Recognizing Visibility Graphs of Triangulated Irregular Networks
Hossein Boomari Mojtaba Ostovari Alireza Zarei

TL;DR
This paper investigates whether a given graph can be realized as the visibility graph of a Triangulated Irregular Network (TIN), establishing the problem's computational complexity as complete for the existential theory of the reals.
Contribution
It introduces the problem of recognizing TIN visibility graphs from arbitrary graphs and proves its computational complexity class.
Findings
The recognition problem is complete for the existential theory of the reals.
Provides a formal complexity classification for TIN visibility graph recognition.

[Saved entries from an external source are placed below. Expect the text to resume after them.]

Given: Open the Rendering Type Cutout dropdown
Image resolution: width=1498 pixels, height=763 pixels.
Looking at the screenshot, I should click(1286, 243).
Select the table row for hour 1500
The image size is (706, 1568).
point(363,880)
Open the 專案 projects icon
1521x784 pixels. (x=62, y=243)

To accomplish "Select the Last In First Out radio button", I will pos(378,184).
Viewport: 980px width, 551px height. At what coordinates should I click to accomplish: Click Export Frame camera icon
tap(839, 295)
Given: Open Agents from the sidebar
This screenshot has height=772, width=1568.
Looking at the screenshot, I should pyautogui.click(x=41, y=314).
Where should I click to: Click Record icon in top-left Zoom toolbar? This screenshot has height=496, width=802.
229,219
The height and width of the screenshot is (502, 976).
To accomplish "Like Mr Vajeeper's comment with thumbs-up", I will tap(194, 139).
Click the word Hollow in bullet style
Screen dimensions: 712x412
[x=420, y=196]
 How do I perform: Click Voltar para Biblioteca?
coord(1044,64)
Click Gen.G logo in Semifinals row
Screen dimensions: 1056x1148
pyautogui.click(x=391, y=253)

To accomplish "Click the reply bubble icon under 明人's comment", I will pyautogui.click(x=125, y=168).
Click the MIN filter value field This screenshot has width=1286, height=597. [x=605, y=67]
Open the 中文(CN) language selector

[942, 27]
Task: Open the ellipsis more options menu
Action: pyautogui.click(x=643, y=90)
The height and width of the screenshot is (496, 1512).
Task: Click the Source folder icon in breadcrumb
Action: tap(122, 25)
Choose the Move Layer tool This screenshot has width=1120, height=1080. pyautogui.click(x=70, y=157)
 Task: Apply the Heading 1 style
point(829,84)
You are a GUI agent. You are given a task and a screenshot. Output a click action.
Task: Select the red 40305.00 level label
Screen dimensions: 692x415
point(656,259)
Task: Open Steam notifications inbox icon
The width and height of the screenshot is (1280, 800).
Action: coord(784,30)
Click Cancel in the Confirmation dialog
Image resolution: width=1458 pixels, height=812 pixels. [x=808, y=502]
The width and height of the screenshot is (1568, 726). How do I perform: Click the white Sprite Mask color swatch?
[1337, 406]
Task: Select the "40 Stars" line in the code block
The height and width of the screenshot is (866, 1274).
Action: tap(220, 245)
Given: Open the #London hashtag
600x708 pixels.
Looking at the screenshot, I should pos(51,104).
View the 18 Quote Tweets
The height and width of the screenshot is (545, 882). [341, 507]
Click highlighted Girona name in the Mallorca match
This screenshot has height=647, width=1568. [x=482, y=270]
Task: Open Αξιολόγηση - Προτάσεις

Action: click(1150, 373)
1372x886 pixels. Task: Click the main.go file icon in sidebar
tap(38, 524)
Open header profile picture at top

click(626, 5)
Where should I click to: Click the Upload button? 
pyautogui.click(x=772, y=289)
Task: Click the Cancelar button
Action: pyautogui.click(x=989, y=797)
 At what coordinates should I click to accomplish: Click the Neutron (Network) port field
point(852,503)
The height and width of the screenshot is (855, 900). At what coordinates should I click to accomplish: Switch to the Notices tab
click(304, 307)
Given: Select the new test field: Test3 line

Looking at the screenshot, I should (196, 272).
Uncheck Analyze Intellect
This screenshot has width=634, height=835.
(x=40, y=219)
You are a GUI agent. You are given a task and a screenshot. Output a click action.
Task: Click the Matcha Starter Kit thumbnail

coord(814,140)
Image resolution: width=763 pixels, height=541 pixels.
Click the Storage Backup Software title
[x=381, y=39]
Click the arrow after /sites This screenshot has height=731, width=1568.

Addresses the reverse problem of computing visibility graphs of TINs.
Abstract
A Triangulated Irregular Network (TIN) is a data structure that is usually used for representing and storing monotone geographic surfaces, approximately. In this representation, the surface is approximated by a set of triangular faces whose projection on the XY-plane is a triangulation. The visibility graph of a TIN is a graph whose vertices correspond to the vertices of the TIN and there is an edge between two vertices if their corresponding vertices on TIN see each other, i.e. the segment that connects these vertices completely lies above the TIN. Computing the visibility graph of a TIN and its properties have been considered thoroughly in the literature. In this paper, we consider this problem in reverse: Given a graph G, is there a TIN with the same visibility graph as G? We show that this problem is Complete for Existential Theory of The Reals.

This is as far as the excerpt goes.